Il problema che pone il Garante però, è che si parla comunque di accedere a dati e file personali, che potrebbero anche essere di persone che con gli abusi dei minori non c'entrano niente, seppur sospettati. “La legislazione deve stabilire regole chiare e precise che disciplinino la portata e l'applicazione delle misure in questione, imponendo garanzie minime, in modo che le persone i cui dati personali siano interessati abbiano garanzie sufficienti che i dati saranno effettivamente protetti contro il rischio di abuso”, afferma il parere dell'Edps, secondo cui “tale legislazione deve essere giuridicamente vincolante e, in particolare, deve indicare in quali circostanze e a quali condizioni può essere adottato un provvedimento che prevede il trattamento di tali dati, garantendo in tal modo che l'interferenza sia limitata a quanto strettamente necessario”.

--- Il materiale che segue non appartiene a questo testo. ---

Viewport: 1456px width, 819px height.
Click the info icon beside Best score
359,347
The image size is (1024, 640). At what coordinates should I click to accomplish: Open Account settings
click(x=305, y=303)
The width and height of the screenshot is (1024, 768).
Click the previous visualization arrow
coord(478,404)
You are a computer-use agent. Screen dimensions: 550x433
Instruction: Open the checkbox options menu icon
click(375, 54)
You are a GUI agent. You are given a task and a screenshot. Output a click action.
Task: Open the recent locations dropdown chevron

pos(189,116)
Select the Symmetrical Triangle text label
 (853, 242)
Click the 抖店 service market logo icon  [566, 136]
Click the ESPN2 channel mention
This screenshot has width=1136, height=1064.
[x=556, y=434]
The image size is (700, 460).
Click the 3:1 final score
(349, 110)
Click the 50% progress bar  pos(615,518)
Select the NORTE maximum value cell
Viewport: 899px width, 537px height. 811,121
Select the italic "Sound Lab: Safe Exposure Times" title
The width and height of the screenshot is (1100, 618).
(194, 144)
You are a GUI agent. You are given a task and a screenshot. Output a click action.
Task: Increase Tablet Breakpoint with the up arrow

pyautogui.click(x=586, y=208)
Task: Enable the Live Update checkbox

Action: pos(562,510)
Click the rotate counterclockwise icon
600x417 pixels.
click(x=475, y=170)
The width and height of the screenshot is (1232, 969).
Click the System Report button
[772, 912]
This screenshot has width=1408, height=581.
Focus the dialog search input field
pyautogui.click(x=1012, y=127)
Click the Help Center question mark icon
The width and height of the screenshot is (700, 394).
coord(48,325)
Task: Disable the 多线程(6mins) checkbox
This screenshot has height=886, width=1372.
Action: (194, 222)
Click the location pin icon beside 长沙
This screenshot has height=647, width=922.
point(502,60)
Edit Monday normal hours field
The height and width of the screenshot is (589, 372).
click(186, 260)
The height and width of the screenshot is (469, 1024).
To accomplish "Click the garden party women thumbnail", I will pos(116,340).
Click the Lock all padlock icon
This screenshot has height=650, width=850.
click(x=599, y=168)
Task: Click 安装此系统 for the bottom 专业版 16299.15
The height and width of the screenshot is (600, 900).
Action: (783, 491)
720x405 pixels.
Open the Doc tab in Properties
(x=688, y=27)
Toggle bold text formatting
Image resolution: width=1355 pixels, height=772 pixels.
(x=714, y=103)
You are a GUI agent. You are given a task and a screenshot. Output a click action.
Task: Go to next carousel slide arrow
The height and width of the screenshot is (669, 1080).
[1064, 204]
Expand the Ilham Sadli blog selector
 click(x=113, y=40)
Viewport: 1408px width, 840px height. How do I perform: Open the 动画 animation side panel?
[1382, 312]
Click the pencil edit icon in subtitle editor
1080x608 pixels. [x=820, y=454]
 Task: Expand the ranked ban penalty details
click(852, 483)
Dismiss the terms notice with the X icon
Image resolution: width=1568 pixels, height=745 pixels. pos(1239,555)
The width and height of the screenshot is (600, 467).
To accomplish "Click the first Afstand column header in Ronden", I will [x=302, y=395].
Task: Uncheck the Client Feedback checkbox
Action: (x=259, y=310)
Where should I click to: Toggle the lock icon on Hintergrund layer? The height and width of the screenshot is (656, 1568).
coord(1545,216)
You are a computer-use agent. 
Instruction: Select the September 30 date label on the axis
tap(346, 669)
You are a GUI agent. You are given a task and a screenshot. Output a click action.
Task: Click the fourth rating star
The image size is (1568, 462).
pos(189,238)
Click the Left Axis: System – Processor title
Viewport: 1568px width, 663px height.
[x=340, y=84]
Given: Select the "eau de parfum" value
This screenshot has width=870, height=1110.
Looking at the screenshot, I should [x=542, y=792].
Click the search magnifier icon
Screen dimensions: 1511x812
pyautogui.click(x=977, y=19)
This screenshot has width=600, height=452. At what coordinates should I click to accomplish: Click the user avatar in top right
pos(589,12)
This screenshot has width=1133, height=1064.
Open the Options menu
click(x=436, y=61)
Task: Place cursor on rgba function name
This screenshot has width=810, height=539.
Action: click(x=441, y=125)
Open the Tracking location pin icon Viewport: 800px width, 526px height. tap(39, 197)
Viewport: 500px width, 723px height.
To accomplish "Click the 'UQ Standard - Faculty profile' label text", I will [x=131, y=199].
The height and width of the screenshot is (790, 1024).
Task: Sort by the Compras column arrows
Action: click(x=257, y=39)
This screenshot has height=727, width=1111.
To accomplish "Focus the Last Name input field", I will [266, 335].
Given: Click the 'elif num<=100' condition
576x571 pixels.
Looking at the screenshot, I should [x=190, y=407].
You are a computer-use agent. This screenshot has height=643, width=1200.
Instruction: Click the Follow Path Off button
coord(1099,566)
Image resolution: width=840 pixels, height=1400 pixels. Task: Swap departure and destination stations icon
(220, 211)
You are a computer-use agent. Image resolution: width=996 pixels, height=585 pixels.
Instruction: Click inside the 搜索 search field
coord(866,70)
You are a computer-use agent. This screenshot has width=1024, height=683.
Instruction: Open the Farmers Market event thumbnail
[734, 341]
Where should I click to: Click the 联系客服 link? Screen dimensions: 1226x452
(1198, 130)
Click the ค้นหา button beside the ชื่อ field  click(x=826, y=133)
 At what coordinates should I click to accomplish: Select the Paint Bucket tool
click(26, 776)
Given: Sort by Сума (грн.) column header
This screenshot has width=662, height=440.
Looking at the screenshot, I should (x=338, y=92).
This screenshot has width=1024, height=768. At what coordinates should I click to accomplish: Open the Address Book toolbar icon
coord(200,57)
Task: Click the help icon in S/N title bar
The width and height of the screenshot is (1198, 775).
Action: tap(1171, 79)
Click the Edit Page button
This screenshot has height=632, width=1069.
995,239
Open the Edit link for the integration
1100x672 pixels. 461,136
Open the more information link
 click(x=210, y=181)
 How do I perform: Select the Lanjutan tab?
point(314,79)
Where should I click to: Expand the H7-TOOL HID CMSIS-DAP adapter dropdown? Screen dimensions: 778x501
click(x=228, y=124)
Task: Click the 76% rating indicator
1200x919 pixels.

Tutelare la libertà online

Il timore è che usando la scusa della lotta alla pedofilia si possa alcune autorità nazionali, possano violare la privaci di cittadini che vogliono tenere sotto controllo in quanto oppositori politici o attivisti di minoranze varie. "La capacità di parlare in privato, liberamente e in maniera protetta è estremamente importante e preziosa per altre parti vulnerabili della popolazione che devono essere in grado di comunicare in un ambiente crittografato senza timore di ritorsioni da parte dei governi o di altri attori", ha sottolineato Julian Jaursch, direttore del think tank tedesco Stiftung Neue Verantwortung, specializzato in questioni di politica pubblica che riguardano l'intersezione tra tecnologia e società.